The New Start treaty, which limits long-range U.S. and Russian nuclear weapons, is due to expire in February 2026 and other arms-control agreements have collapsed.

One purpose of the arms-control dialogue the U.S. had been hoping to begin with Moscow was to start “a conversation on what a framework after New Start could look like” and reduce nuclear dangers while tensions are high over Russia’s invasion of Ukraine, a senior administration official said last year.

Pentagon and other Biden administration national security officials are considering what steps the U.S. might take if the arms-control process grinds to a halt and the expansion of China’s nuclear forces adds to the threat facing the U.S.

A congressionally mandated commission on the U.S. Strategic Posture said in October that the U.S. needed to prepare to expand its nuclear forces in the years ahead to deter the twin threat from Russia and China.

U.S. arms-control proponents criticized Moscow’s stance, saying that it risked fueling a new arms race.

“Russia’s rejection of the U.S. offer for discussions of nuclear risk reduction and arms control is a violation of Moscow’s obligation under the Nuclear Nonproliferation Treaty to engage in negotiations on disarmament and bring an end to the arms race,” said Daryl Kimball, executive director of the Arms Control Association, a private group that supports arms-control agreements. 

In February, Russia said that it was suspending its participation in the New Start treaty.
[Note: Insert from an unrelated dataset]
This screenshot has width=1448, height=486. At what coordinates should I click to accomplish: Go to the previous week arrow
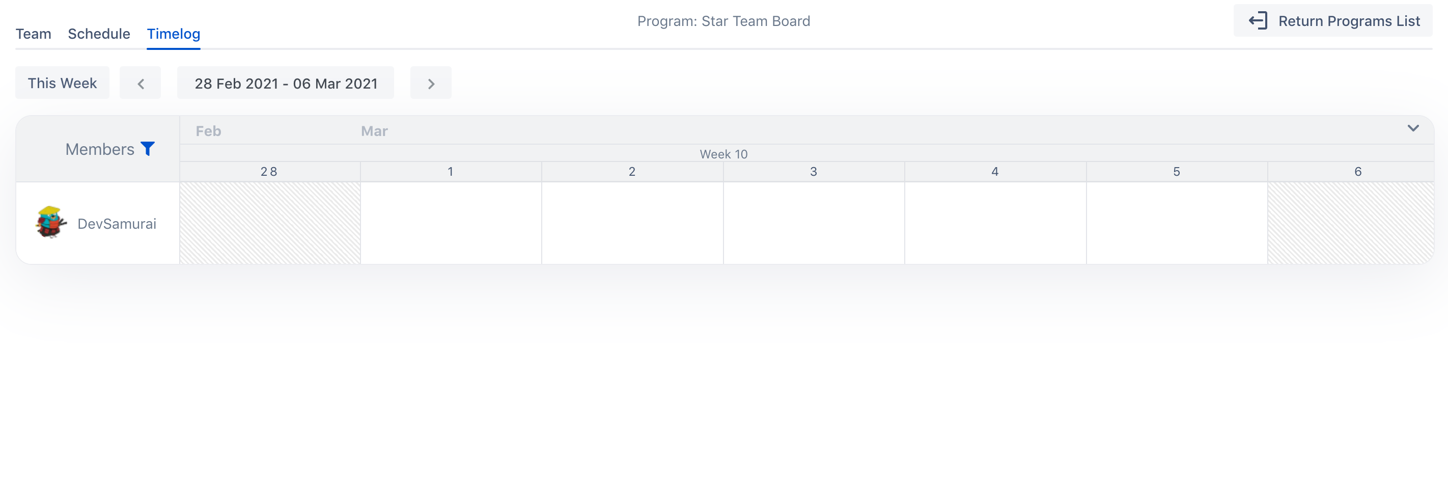[x=141, y=83]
Despite that, Russia’s Foreign Ministry has said that Moscow plans to observe the limits on the number of strategic warheads that can be deployed under the accord until it expires to maintain “stability in the nuclear missile area.”

While Lavrov didn’t reject the possibility of arms-control talks if the Biden administration’s policies toward Moscow changed, he said that ideas sketched out in the U.S.’s confidential paper didn’t address Russia’s concerns.

“They want the nonnuclear component of military confrontation, conventional forces, to be taken out of the equation,” Lavrov said. “The goal is obviously to consolidate the serious quantitative advantage that the collective West has in this area.”

Pranay Vaddi, a senior arms-control official on President Biden’s National Security Council, said Russia’s response didn’t address in any detail the concrete ideas in the U.S. proposal on how to reduce nuclear risks.

“We didn’t get any sort of substantive feedback on the things that we wanted to talk about,” Vaddi told a meeting hosted Thursday by the Center for Strategic and International Studies, a Washington think tank.

Those U.S. ideas included the sort of arms-control framework that might be put in place after the New Start treaty expires and ways to address Washington’s allegations that Russia has violated that accord, as well as other risk-reduction measures.

Instead, Vaddi said, Russia’s response had sought to broaden any consideration of arms-control issues to include Russia’s objections to the possibility of the North Atlantic Treaty Organization’s further expansion and U.S. support for Ukraine.

“They have linked other politics to arms control in a way that has not been done in the post-Cold War era,” Vaddi said. “As a result, we don’t have a conversation to be had.”